___ RAW DATA
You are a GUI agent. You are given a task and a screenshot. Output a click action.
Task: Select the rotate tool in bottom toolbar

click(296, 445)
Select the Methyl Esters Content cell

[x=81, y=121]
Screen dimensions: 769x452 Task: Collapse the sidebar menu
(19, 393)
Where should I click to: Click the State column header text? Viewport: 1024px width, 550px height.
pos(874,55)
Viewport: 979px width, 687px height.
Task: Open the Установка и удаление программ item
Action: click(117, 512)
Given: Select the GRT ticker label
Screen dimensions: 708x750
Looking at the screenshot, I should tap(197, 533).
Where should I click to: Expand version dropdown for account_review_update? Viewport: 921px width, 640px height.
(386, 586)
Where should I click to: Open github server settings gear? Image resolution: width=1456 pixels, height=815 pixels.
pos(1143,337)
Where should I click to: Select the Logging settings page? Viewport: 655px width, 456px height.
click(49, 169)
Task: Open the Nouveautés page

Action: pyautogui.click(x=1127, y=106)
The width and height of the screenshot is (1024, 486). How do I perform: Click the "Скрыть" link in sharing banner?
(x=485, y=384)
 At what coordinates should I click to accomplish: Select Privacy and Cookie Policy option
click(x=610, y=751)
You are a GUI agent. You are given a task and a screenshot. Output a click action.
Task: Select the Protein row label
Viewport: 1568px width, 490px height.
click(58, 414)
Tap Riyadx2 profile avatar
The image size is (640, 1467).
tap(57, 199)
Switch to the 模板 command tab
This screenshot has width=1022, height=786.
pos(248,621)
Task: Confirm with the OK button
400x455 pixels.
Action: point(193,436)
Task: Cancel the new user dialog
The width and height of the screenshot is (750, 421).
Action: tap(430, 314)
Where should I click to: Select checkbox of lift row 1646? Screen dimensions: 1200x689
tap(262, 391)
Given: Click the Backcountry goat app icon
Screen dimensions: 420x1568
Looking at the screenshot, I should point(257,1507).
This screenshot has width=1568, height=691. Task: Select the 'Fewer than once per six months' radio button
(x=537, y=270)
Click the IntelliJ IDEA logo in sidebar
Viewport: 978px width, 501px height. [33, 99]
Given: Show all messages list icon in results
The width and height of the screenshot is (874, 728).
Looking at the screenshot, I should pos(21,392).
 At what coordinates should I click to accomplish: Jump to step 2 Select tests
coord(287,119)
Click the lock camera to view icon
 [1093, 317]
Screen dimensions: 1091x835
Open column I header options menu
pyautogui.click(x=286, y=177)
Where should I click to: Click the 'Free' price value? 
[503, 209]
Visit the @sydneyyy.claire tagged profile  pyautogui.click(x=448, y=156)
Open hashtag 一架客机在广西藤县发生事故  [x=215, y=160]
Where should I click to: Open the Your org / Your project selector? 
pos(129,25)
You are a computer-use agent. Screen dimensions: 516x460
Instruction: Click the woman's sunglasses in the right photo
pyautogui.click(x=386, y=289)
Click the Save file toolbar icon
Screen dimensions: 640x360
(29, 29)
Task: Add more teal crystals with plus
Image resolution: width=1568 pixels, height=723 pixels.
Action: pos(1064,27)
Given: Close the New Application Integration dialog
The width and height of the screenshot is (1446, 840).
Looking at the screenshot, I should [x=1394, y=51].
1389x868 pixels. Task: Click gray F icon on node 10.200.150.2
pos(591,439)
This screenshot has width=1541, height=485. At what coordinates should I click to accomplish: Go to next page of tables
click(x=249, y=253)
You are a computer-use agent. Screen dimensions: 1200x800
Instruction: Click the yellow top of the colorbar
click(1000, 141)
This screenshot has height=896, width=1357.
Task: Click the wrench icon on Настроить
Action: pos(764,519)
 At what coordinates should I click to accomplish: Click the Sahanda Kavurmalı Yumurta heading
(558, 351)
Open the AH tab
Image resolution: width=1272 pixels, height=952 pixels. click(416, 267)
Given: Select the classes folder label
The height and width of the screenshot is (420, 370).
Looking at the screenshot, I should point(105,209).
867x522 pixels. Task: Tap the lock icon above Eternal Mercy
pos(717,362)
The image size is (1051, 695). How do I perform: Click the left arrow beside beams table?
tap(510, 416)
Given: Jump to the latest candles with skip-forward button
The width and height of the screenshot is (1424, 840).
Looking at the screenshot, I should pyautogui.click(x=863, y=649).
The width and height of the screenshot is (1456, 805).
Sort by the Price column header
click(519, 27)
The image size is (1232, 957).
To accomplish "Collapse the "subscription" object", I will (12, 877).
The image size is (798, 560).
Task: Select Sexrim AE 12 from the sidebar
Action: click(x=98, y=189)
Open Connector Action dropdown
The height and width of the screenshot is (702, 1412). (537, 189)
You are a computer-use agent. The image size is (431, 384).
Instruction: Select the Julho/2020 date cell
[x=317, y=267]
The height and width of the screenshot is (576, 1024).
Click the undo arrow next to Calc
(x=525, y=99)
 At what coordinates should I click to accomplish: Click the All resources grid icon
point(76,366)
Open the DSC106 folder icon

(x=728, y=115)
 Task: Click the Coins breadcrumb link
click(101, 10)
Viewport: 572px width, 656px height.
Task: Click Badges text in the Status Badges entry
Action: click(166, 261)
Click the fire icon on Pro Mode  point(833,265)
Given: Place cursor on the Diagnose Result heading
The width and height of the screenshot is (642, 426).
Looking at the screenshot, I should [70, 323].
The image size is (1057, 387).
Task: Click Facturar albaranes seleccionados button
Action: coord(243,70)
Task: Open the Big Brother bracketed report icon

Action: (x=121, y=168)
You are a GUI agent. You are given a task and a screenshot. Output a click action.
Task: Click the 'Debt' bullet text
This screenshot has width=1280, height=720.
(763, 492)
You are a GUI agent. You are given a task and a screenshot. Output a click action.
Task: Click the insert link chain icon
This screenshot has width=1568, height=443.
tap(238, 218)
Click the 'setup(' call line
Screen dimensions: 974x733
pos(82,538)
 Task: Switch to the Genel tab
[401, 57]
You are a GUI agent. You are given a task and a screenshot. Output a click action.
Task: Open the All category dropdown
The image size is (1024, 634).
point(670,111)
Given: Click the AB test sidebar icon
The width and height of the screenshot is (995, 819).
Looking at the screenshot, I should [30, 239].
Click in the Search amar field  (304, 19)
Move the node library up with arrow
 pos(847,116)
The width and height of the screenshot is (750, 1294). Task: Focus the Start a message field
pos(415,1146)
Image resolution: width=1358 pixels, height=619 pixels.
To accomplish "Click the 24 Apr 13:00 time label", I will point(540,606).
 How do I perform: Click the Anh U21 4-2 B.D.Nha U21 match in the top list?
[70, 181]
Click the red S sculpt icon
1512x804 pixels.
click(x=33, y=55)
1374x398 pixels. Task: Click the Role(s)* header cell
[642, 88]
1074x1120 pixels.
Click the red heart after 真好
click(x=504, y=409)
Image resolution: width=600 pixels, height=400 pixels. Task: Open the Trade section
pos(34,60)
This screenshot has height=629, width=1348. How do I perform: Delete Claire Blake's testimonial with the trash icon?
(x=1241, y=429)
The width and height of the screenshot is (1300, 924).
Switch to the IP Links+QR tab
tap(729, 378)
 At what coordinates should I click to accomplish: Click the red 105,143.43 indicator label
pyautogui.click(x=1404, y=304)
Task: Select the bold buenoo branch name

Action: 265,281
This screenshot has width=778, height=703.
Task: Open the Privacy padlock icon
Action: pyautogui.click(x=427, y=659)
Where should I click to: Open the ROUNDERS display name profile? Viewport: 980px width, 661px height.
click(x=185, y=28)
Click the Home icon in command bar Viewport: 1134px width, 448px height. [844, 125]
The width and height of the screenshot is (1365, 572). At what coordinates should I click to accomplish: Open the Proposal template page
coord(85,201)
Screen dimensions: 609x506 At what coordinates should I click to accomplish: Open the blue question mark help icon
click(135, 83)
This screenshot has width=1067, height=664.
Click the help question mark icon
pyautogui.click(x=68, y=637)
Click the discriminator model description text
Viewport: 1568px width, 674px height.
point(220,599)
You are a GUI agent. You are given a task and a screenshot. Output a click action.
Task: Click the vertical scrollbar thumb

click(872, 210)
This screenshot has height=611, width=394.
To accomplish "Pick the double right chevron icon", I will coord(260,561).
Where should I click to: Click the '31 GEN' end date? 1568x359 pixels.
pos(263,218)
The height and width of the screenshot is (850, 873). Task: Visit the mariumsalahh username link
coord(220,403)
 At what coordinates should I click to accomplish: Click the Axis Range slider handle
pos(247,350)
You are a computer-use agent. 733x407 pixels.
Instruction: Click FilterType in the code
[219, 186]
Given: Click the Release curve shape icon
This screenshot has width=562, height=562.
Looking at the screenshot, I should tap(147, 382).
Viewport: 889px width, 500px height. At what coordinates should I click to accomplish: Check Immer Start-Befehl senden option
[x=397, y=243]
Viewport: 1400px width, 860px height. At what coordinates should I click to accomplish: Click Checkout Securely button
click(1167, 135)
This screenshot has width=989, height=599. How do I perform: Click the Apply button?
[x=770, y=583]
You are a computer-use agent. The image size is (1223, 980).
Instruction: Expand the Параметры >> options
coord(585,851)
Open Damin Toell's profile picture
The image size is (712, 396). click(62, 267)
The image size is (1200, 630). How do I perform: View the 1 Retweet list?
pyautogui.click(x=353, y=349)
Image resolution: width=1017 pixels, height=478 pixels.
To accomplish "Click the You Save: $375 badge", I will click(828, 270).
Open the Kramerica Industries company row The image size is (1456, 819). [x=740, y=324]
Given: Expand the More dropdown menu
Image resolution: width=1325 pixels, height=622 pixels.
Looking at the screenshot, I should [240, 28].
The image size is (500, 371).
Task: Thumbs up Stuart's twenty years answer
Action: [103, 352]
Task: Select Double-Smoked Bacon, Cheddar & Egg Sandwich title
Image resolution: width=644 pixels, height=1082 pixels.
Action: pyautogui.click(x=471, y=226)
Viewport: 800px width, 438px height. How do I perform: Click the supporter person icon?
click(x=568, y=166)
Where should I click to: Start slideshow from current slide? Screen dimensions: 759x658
______
# EXERCISE DETAILS:
Nothing but the lines from the one holding "Image resolution: width=1017" to the end of the entries should be output, each exactly as it appears.

# OUTPUT FOR THIS EXERCISE:
Image resolution: width=1017 pixels, height=478 pixels.
To accomplish "Click the You Save: $375 badge", I will click(828, 270).
Open the Kramerica Industries company row The image size is (1456, 819). [x=740, y=324]
Given: Expand the More dropdown menu
Image resolution: width=1325 pixels, height=622 pixels.
Looking at the screenshot, I should [240, 28].
The image size is (500, 371).
Task: Thumbs up Stuart's twenty years answer
Action: [103, 352]
Task: Select Double-Smoked Bacon, Cheddar & Egg Sandwich title
Image resolution: width=644 pixels, height=1082 pixels.
Action: pyautogui.click(x=471, y=226)
Viewport: 800px width, 438px height. How do I perform: Click the supporter person icon?
click(x=568, y=166)
Where should I click to: Start slideshow from current slide? Screen dimensions: 759x658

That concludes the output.